#### [Information]
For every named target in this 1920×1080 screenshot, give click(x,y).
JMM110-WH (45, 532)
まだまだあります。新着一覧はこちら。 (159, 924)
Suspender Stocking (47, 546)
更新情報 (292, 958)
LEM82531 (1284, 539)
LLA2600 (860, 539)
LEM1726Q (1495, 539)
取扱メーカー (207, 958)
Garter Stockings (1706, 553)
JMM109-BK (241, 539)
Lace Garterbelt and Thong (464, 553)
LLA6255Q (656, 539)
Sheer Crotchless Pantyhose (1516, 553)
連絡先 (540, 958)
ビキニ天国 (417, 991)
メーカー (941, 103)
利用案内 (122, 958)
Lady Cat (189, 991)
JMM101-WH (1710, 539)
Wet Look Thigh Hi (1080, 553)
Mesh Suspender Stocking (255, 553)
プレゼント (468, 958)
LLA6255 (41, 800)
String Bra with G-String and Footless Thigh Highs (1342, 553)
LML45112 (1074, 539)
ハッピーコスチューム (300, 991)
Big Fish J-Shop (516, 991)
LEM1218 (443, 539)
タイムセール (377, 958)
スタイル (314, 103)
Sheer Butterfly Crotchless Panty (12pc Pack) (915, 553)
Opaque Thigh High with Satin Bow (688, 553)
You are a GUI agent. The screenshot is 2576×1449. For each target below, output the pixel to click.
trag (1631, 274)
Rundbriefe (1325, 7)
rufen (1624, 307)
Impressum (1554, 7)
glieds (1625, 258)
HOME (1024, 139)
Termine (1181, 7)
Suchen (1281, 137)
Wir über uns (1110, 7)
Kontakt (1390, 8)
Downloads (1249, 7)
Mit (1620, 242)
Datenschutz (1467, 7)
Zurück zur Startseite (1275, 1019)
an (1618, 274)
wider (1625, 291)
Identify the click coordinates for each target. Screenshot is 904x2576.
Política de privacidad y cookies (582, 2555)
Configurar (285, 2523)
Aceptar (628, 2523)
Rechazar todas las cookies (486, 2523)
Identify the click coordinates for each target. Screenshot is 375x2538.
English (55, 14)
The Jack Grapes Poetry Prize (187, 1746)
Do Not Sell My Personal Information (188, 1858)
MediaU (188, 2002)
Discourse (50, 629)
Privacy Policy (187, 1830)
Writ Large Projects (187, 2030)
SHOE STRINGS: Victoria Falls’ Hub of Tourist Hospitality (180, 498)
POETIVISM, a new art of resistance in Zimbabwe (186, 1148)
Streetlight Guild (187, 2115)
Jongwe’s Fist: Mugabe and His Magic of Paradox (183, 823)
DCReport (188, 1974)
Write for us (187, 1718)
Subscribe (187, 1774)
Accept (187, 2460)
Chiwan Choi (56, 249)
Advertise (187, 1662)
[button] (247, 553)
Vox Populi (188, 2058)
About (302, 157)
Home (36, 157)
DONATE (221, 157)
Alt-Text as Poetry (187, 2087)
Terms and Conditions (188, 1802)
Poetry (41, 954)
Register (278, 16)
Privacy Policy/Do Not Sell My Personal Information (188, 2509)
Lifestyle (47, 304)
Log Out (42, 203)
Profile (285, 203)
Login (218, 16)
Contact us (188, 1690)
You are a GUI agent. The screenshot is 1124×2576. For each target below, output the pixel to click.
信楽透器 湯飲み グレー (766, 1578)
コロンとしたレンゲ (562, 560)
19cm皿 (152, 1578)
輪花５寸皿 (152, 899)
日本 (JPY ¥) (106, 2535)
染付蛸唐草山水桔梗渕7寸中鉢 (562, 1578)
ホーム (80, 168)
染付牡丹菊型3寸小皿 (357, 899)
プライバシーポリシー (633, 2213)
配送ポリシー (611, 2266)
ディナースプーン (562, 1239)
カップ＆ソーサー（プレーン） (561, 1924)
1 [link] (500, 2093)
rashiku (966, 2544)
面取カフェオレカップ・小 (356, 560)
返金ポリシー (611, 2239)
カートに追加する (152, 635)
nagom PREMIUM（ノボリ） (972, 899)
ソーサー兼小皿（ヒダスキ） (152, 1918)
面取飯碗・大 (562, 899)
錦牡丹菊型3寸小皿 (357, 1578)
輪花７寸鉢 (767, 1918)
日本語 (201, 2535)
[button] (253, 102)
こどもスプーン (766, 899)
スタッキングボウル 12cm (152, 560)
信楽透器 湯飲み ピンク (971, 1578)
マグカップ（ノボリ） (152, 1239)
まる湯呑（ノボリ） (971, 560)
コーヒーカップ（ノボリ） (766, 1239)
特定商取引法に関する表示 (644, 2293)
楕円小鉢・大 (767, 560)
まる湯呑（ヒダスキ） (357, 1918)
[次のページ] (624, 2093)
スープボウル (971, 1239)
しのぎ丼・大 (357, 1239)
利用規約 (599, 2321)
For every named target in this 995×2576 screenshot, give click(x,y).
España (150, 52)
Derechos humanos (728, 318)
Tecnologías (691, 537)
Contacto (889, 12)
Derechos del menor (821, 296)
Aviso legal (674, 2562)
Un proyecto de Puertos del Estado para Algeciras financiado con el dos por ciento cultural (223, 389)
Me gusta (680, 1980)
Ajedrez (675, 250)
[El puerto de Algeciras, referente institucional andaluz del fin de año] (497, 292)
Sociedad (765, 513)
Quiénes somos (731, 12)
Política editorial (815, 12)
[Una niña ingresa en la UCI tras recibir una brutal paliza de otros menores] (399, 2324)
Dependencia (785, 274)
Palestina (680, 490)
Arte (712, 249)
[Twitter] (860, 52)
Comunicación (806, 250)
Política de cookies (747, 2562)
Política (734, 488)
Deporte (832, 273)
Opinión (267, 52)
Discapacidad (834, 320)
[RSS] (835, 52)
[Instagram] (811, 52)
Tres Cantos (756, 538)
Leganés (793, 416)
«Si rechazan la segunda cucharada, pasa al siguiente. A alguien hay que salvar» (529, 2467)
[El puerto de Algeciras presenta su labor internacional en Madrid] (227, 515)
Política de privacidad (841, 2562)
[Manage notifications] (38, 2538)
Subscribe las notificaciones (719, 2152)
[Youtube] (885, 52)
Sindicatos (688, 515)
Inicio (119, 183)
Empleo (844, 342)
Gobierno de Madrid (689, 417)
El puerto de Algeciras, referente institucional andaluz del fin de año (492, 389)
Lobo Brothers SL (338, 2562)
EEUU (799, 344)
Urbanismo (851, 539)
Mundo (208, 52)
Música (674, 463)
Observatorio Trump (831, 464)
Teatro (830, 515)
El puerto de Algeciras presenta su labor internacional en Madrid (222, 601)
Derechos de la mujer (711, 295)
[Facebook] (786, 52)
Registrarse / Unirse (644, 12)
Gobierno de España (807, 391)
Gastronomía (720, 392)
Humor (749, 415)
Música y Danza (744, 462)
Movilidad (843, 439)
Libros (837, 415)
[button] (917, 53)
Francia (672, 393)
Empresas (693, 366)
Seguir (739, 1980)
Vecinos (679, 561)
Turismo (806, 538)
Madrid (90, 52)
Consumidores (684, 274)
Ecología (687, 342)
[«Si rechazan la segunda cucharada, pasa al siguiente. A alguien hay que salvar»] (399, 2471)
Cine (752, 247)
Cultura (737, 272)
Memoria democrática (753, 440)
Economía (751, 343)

#### [Task brief]
What is the number of lines in the listing that hold the word "output"? Say only that number.

#### [Your solution]
2